WORK TO COMPLETE: Show each line of the data below that has the string "computer" in it.

INFORMATION PROVIDED:
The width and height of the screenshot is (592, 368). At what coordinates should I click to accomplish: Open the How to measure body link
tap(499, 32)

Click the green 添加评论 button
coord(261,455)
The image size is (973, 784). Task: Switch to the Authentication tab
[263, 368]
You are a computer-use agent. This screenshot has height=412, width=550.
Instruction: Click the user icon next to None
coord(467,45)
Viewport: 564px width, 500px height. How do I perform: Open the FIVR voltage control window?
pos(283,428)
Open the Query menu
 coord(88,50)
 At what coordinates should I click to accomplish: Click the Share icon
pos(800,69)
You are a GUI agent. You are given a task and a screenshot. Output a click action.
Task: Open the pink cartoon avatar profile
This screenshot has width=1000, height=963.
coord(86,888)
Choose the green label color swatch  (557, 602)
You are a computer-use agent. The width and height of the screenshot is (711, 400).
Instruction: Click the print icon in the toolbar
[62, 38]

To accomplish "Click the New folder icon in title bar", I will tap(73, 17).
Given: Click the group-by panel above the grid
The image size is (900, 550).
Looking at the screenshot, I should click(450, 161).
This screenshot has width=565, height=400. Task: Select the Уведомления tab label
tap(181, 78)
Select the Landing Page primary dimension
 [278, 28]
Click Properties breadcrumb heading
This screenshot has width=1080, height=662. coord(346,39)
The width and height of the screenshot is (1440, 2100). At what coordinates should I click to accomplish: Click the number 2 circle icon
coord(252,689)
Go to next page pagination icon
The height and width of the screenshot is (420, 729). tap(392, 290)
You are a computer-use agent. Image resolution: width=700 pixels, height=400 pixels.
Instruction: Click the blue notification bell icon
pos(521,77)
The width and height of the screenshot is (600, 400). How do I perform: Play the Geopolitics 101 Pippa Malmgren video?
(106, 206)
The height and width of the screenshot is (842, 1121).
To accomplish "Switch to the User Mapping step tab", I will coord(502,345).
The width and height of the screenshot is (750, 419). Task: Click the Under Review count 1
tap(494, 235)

EXPECTED ANSWER:
You are a computer-use agent. This screenshot has height=412, width=550.
You are a computer-use agent. The width and height of the screenshot is (711, 400).
You are a computer-use agent. Image resolution: width=700 pixels, height=400 pixels.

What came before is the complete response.